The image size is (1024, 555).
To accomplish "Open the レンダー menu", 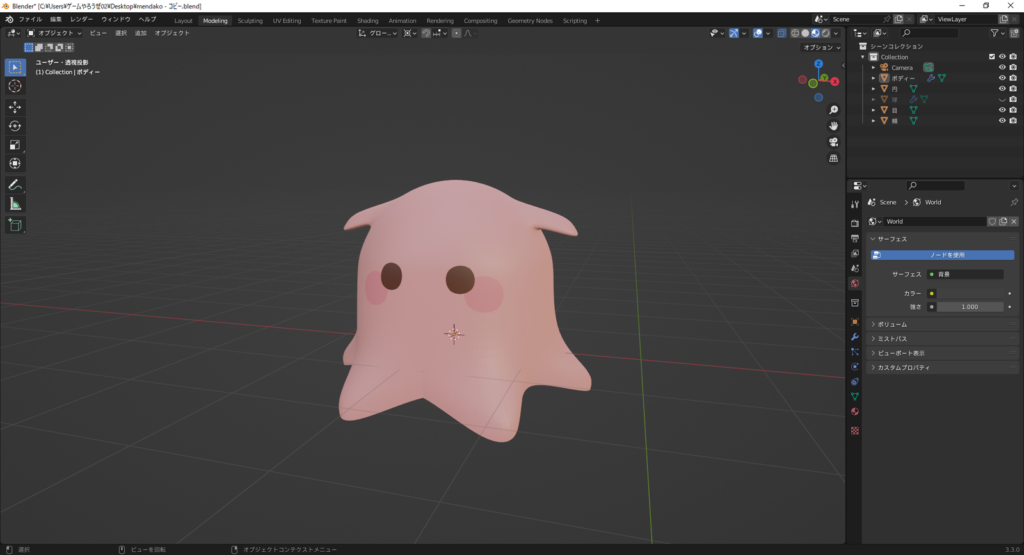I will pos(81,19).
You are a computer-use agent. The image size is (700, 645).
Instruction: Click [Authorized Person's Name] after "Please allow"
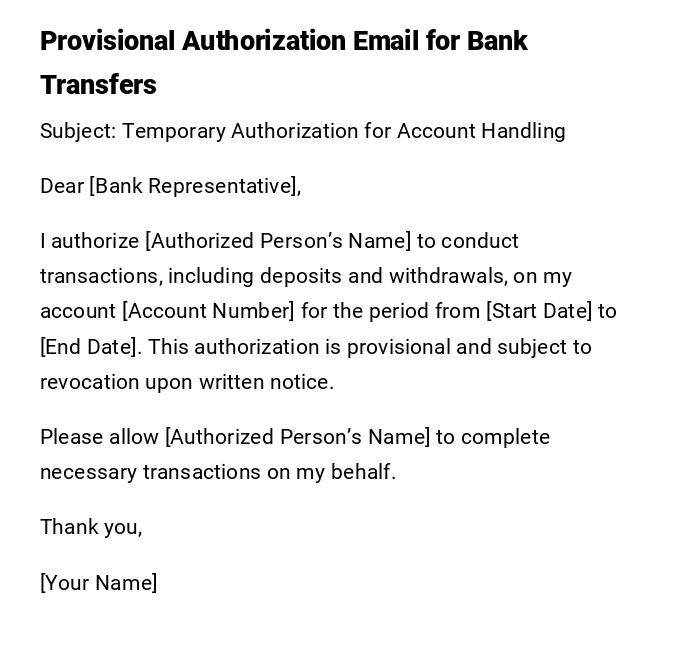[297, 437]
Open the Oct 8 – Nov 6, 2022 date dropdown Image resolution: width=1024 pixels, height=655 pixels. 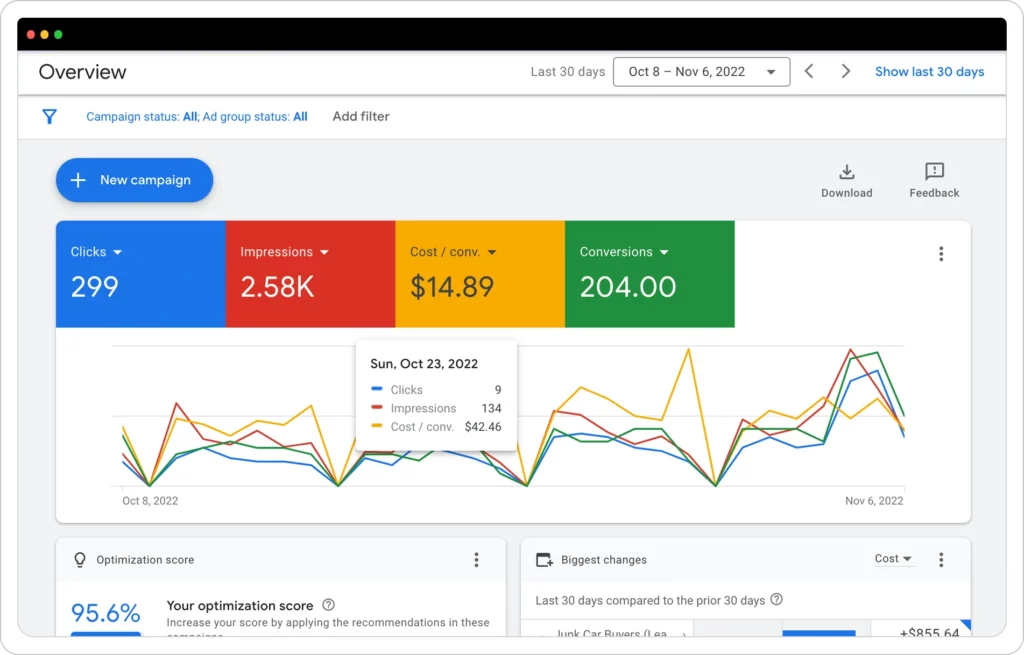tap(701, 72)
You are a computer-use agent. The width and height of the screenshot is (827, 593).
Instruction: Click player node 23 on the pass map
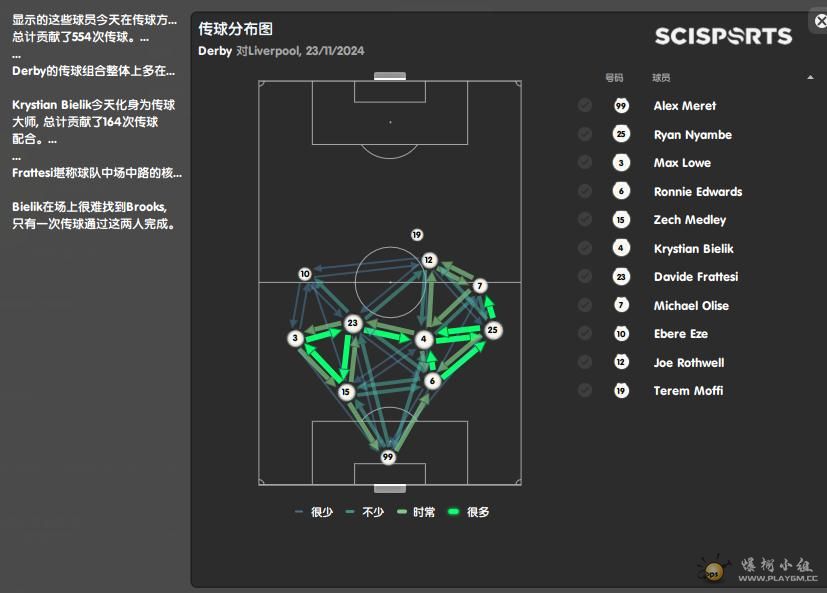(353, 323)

* * *

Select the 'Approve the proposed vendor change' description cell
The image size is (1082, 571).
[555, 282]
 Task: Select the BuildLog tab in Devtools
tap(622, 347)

EXERCISE GOAL
Those lines above that contain the string "computer" should be returned.

SOLUTION TO THE EXERCISE
You are a computer-use agent. The image size is (700, 645).
You are a computer-use agent. The width and height of the screenshot is (827, 593).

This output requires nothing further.